» Dataset entries
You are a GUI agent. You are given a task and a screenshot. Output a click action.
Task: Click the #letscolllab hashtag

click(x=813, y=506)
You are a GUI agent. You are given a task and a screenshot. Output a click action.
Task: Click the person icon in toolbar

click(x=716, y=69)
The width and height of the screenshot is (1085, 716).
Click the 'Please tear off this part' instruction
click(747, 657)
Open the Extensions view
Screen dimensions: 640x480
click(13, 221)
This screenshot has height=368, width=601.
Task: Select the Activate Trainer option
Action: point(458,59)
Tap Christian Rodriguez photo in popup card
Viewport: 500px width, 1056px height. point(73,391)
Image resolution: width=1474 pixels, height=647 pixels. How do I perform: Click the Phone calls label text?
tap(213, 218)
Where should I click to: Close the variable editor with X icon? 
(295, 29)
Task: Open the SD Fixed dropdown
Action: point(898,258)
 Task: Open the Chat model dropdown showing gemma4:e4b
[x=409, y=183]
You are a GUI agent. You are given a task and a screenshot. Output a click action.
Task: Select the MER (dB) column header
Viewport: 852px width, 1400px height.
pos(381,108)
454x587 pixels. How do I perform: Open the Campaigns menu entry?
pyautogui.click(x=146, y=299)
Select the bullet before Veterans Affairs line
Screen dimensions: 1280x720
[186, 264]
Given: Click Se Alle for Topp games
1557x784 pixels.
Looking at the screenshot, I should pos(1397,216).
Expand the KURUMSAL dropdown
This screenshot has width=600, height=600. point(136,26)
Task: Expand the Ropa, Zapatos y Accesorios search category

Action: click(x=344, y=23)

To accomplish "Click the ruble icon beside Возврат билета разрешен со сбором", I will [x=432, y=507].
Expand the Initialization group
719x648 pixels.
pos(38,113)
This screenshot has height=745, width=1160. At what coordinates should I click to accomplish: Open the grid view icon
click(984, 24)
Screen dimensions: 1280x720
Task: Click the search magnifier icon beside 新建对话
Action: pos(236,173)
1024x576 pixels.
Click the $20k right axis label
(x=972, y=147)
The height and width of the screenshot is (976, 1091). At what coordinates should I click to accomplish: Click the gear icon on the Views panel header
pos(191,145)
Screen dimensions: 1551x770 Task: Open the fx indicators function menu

» The task
Produce the records once again, exactly as they stand above.

» Answer space
You are a GUI agent. You are given a task and a screenshot. Output a click action.
Task: Click the #letscolllab hashtag

click(x=813, y=506)
You are a GUI agent. You are given a task and a screenshot. Output a click action.
Task: Click the person icon in toolbar

click(x=716, y=69)
The width and height of the screenshot is (1085, 716).
Click the 'Please tear off this part' instruction
click(747, 657)
Open the Extensions view
Screen dimensions: 640x480
click(13, 221)
This screenshot has height=368, width=601.
Task: Select the Activate Trainer option
Action: point(458,59)
Tap Christian Rodriguez photo in popup card
Viewport: 500px width, 1056px height. point(73,391)
Image resolution: width=1474 pixels, height=647 pixels. How do I perform: Click the Phone calls label text?
tap(213, 218)
Where should I click to: Close the variable editor with X icon? 
(295, 29)
Task: Open the SD Fixed dropdown
Action: point(898,258)
 Task: Open the Chat model dropdown showing gemma4:e4b
[x=409, y=183]
You are a GUI agent. You are given a task and a screenshot. Output a click action.
Task: Select the MER (dB) column header
Viewport: 852px width, 1400px height.
pos(381,108)
454x587 pixels. How do I perform: Open the Campaigns menu entry?
pyautogui.click(x=146, y=299)
Select the bullet before Veterans Affairs line
Screen dimensions: 1280x720
[186, 264]
Given: Click Se Alle for Topp games
1557x784 pixels.
Looking at the screenshot, I should pos(1397,216).
Expand the KURUMSAL dropdown
This screenshot has width=600, height=600. point(136,26)
Task: Expand the Ropa, Zapatos y Accesorios search category

Action: click(x=344, y=23)

To accomplish "Click the ruble icon beside Возврат билета разрешен со сбором", I will [x=432, y=507].
Expand the Initialization group
719x648 pixels.
pos(38,113)
This screenshot has height=745, width=1160. At what coordinates should I click to accomplish: Open the grid view icon
click(984, 24)
Screen dimensions: 1280x720
Task: Click the search magnifier icon beside 新建对话
Action: pos(236,173)
1024x576 pixels.
Click the $20k right axis label
(x=972, y=147)
The height and width of the screenshot is (976, 1091). At what coordinates should I click to accomplish: Click the gear icon on the Views panel header
pos(191,145)
Screen dimensions: 1551x770 Task: Open the fx indicators function menu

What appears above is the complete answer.